- YOUR OBJECTIVE: Please copy every line of the listing below exactly as it appears.
══════════
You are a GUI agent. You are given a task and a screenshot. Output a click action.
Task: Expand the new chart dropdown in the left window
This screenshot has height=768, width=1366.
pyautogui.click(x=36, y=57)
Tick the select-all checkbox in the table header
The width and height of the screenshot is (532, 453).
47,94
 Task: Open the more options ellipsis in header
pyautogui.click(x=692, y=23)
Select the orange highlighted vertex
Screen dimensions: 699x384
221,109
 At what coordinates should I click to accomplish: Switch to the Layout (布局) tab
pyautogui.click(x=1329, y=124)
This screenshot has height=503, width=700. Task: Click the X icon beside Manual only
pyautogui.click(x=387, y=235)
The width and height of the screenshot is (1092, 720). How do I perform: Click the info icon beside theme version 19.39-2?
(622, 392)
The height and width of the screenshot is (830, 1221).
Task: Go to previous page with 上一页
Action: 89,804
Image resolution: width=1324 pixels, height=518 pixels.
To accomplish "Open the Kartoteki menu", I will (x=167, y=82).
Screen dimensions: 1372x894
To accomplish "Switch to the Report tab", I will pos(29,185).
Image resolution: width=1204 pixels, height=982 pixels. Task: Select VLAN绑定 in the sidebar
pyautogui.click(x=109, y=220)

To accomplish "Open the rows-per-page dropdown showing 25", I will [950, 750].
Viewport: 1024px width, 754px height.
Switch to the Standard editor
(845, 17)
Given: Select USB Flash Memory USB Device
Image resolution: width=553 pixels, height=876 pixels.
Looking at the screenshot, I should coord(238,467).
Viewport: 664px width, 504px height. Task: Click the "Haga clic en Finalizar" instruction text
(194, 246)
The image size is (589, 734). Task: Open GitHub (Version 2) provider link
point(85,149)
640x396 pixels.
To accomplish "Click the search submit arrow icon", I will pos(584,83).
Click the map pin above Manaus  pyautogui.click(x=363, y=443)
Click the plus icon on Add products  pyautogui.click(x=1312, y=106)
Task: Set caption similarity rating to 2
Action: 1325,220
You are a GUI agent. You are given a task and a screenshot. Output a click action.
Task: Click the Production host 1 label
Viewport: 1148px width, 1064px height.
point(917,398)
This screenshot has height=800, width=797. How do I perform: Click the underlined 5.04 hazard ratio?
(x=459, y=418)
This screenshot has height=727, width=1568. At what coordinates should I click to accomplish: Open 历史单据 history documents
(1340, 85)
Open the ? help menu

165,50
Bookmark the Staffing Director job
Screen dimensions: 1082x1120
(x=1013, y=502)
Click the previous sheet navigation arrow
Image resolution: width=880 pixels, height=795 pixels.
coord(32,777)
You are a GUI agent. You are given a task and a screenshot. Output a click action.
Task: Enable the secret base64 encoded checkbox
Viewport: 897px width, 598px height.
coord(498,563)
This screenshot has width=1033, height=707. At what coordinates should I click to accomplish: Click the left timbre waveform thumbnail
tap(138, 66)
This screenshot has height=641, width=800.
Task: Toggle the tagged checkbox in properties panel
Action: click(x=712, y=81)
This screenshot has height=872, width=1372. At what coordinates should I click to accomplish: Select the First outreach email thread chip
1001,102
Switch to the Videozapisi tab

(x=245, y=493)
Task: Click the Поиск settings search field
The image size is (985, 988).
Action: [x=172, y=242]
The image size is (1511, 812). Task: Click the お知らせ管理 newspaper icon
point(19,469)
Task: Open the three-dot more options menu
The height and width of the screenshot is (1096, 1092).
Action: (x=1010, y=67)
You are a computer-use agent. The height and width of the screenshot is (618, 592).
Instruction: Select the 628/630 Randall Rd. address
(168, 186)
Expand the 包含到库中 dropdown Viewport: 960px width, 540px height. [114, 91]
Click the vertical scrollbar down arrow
══════════
- TASK ANSWER:
You are a GUI agent. You are given a task and a screenshot. Output a click action.
Task: Expand the new chart dropdown in the left window
This screenshot has height=768, width=1366.
pyautogui.click(x=36, y=57)
Tick the select-all checkbox in the table header
The width and height of the screenshot is (532, 453).
47,94
 Task: Open the more options ellipsis in header
pyautogui.click(x=692, y=23)
Select the orange highlighted vertex
Screen dimensions: 699x384
221,109
 At what coordinates should I click to accomplish: Switch to the Layout (布局) tab
pyautogui.click(x=1329, y=124)
This screenshot has height=503, width=700. Task: Click the X icon beside Manual only
pyautogui.click(x=387, y=235)
The width and height of the screenshot is (1092, 720). How do I perform: Click the info icon beside theme version 19.39-2?
(622, 392)
The height and width of the screenshot is (830, 1221).
Task: Go to previous page with 上一页
Action: 89,804
Image resolution: width=1324 pixels, height=518 pixels.
To accomplish "Open the Kartoteki menu", I will (x=167, y=82).
Screen dimensions: 1372x894
To accomplish "Switch to the Report tab", I will pos(29,185).
Image resolution: width=1204 pixels, height=982 pixels. Task: Select VLAN绑定 in the sidebar
pyautogui.click(x=109, y=220)

To accomplish "Open the rows-per-page dropdown showing 25", I will [950, 750].
Viewport: 1024px width, 754px height.
Switch to the Standard editor
(845, 17)
Given: Select USB Flash Memory USB Device
Image resolution: width=553 pixels, height=876 pixels.
Looking at the screenshot, I should coord(238,467).
Viewport: 664px width, 504px height. Task: Click the "Haga clic en Finalizar" instruction text
(194, 246)
The image size is (589, 734). Task: Open GitHub (Version 2) provider link
point(85,149)
640x396 pixels.
To accomplish "Click the search submit arrow icon", I will pos(584,83).
Click the map pin above Manaus  pyautogui.click(x=363, y=443)
Click the plus icon on Add products  pyautogui.click(x=1312, y=106)
Task: Set caption similarity rating to 2
Action: 1325,220
You are a GUI agent. You are given a task and a screenshot. Output a click action.
Task: Click the Production host 1 label
Viewport: 1148px width, 1064px height.
point(917,398)
This screenshot has height=800, width=797. How do I perform: Click the underlined 5.04 hazard ratio?
(x=459, y=418)
This screenshot has height=727, width=1568. At what coordinates should I click to accomplish: Open 历史单据 history documents
(1340, 85)
Open the ? help menu

165,50
Bookmark the Staffing Director job
Screen dimensions: 1082x1120
(x=1013, y=502)
Click the previous sheet navigation arrow
Image resolution: width=880 pixels, height=795 pixels.
coord(32,777)
You are a GUI agent. You are given a task and a screenshot. Output a click action.
Task: Enable the secret base64 encoded checkbox
Viewport: 897px width, 598px height.
coord(498,563)
This screenshot has width=1033, height=707. At what coordinates should I click to accomplish: Click the left timbre waveform thumbnail
tap(138, 66)
This screenshot has height=641, width=800.
Task: Toggle the tagged checkbox in properties panel
Action: click(x=712, y=81)
This screenshot has height=872, width=1372. At what coordinates should I click to accomplish: Select the First outreach email thread chip
1001,102
Switch to the Videozapisi tab

(x=245, y=493)
Task: Click the Поиск settings search field
The image size is (985, 988).
Action: [x=172, y=242]
The image size is (1511, 812). Task: Click the お知らせ管理 newspaper icon
point(19,469)
Task: Open the three-dot more options menu
The height and width of the screenshot is (1096, 1092).
Action: (x=1010, y=67)
You are a computer-use agent. The height and width of the screenshot is (618, 592).
Instruction: Select the 628/630 Randall Rd. address
(168, 186)
Expand the 包含到库中 dropdown Viewport: 960px width, 540px height. [114, 91]
Click the vertical scrollbar down arrow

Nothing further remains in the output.